• Document excerpt:
↓
Sunday, March 20, 2011

Gadhafi...and Frantz Fanon

Right now, I’m reading Frantz Fanon’s The Wretched of the Earth. If you don’t know who he was, don’t worry. A lot of people don’t anymore. I’m not sure that’s a good thing or a bad.

Anyway, Fanon was a French psychiatrist, philosopher, and revolutionary. He was of mixed race (he was born on Martinique) and had experienced racism at its worst. He then worked for a time in Algeria while France was fighting its war there. He became radically anti-colonialist, joined the Algerian nationalists, and, wrote a series of books advocating the violent overthrow of European imperialism. He died young (1961, still in his 30s), but his books lived after him. He was read all through Africa and the Arab world, and young radicals quoted him as often as they did Mao or Lenin.

When I was a boy, even we read him…Americans, I mean…partly because Sartre promoted him, and partly because the Viet Cong also read him.

But, now, all these years later, I look at his works and I wonder what he would have thought about what’s going on today in the Arab world. I wonder if it would have confused him. It certainly doesn’t fall into his neat models of revolutions. The Egyptians, the Tunisians, the Libyans are not his “wretched of the earth,” i.e, the oppressed “natives” exploited by imperialism and white settlers, but rather local militants at war with local tyrants.

I suspect that, in the end, the present age would have proved beyond him. He was, in spite of his antagonism toward West, very much part of the Western tradition. He was a romantic, far more at home with Goethe or the European revolutionaries of the 19th century than he was with the Third World peoples he idealized.
↑
• Required tasks:
1) In the blog post on Fanon, why don't the uprisings in Egypt, Tunisia, and Libya fit Fanon's models of revolution? Answer in one to three sentences.
2) Where was Fanon born, according to the blog post on Fanon?

• Stored data:
↓
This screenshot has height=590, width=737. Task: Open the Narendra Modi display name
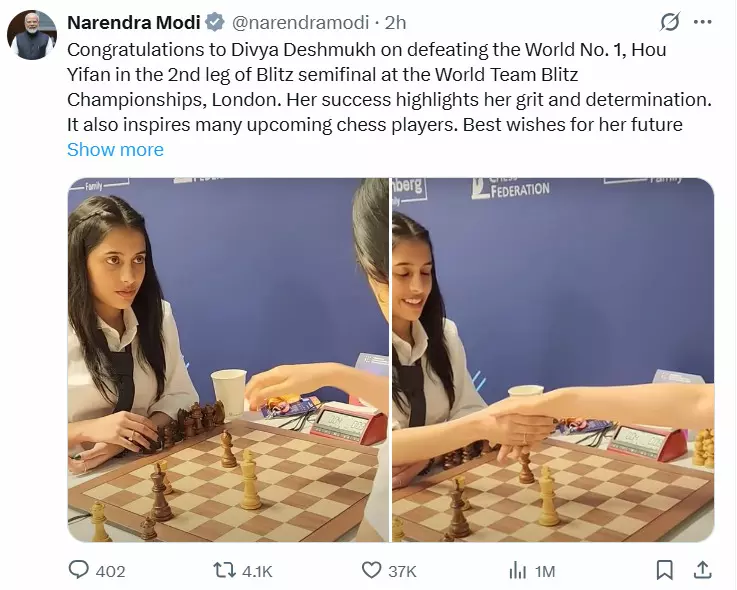[x=134, y=22]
↑
• Answers to the tasks:
1) The people rising up aren't Fanon's "wretched of the earth," the oppressed natives exploited by imperialism and white settlers. They are local militants at war with local tyrants.

2) Martinique.